Incentives/rewards for scientific contributions
The traditional way to gauge a researcher’s scientific prowess is to look at his publication record in peer-reviewed journals, and use crude, imperfect metrics like the ISI Impact Factor (IF) as a measure of the quality of these journals. But there are many other ways, besides authoring traditional papers, in which researchers contribute to science. Submissions to biological databases, curation of data in those databases, Web 2.0 activities like scientific blogging, online commenting on and rating of scientific papers (pioneered by PLoS) represent examples of activities for which researchers get little or no credit for at present. Here we will explore how a microattribution scheme providing incentives/rewards could help in this regard and outline some examples.
If the various contributions (such as those listed above) can be tracked and linked to the identity of each researcher via his OpenID (see previous section), what would then gradually emerge is a web of publication credit-like (aka ‘microattribution’) information which can be mined and aggregated to produce far more useful metrics of individual scientific contribution than is possible today (see e.g. Scholar Factor as proposed in recent paper in PLoS[fn]Bourne et al. I am not a scientist, I am a number. PLoS Comput Biol (2008) vol. 4 (12) doi:10.1371/journal.pcbi.1000247[/fn]). These ideas are being further developed in the guise of a BioMedical Resource Impact Factor (BRIF)[fn]Cambon-Thomsen. Assessing the impact of biobanks. Nature Genetics (2003) vol. 34 (1) doi:10.1038/ng0503-25b[/fn], which is heavily centered on the needs and activities of the Biobanking community.
Submissions to biological databases
Database submissions are often driven by journal and/or funder requirements; i.e. in order to get a manuscript accepted (or research funded), the authors must submit their primary data to the appropriate archives (e.g. DNA sequences to GenBank/EMBL/DDBJ) and then cite submission accession numbers in their manuscript. For some categories of data, mainly DNA sequences and gene expression microarray experiments, this arrangement is now well established and the data are relatively standardized.
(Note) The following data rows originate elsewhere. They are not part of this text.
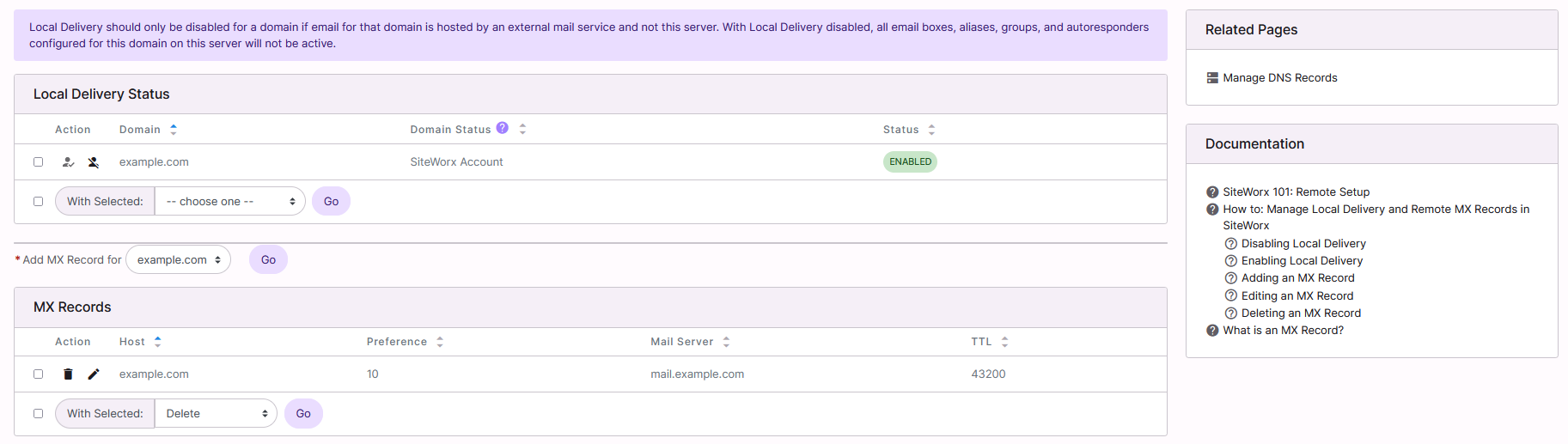The width and height of the screenshot is (1568, 444).
Task: Expand the Delete action dropdown for MX Records
Action: (x=216, y=414)
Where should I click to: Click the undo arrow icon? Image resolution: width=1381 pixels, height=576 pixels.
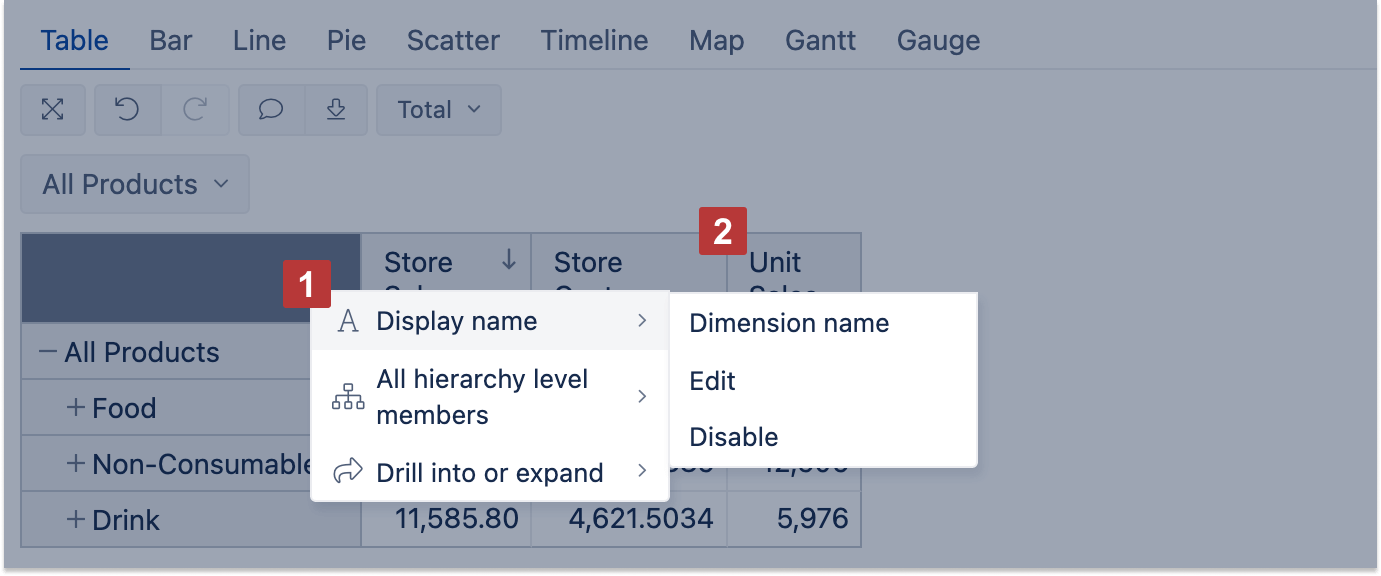point(127,110)
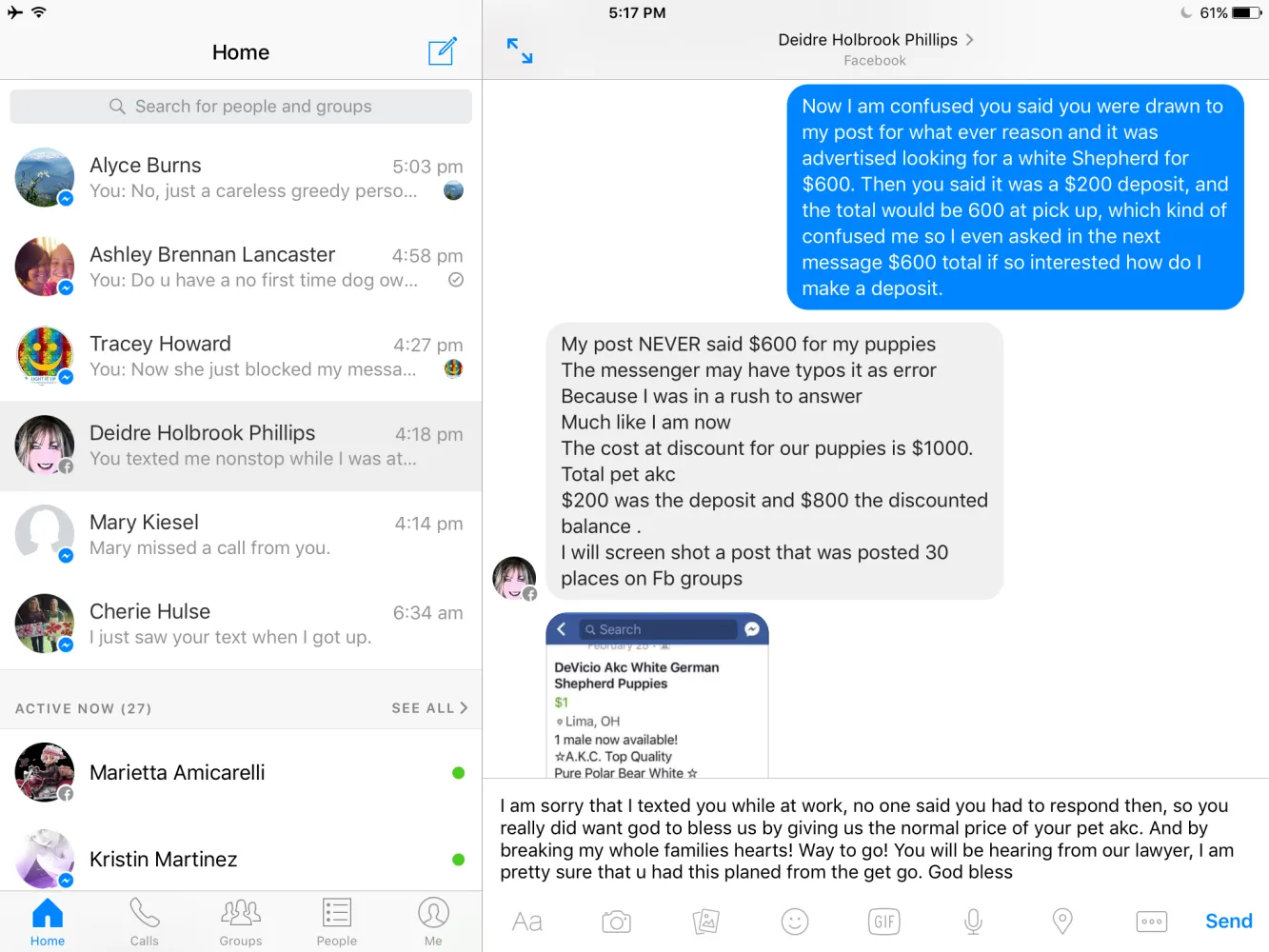Screen dimensions: 1269x952
Task: Switch to the People tab
Action: coord(337,922)
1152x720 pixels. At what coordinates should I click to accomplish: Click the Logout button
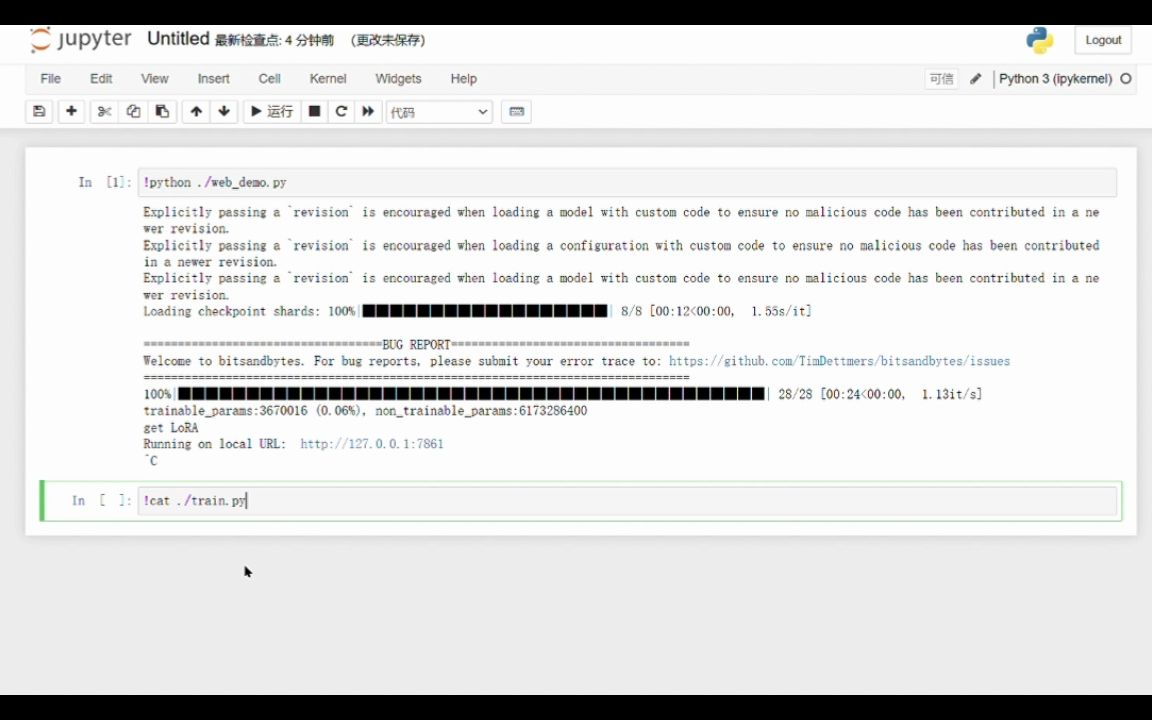(1103, 40)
But for other kinds of data which have emerged quite recently (e.g. results from genome-wide association studies, see previous section) this is not the case, and papers are published every month where the underlying data are not made available. There can be several reasons for this, but key factors are undoubtedly that i) journals/funders do not yet require the data to be submitted to archives, and ii) researchers are not rewarded for submitting data.
Construction/maintenance of databases
For many kinds of biological databases, maintenance involves manual curation of the data contents. Biocurators verify data correctness (e.g. automated gene structure predictions), enhance data by adding related information (e.g. from literature mining) or cross-reference with other databases, and so on. Such work goes largely unnoticed as the output cannot usually be measured in journal publications, prompting calls for a robust infrastructure for recognition of curation work. This will be particularly important to facilitate community curation of large-scale datasets which are too large to be tackled by curator teams[fn]Howe et al. Big data: The future of biocuration. Nature (2008) vol. 455 (7209) doi:10.1038/455047a[/fn].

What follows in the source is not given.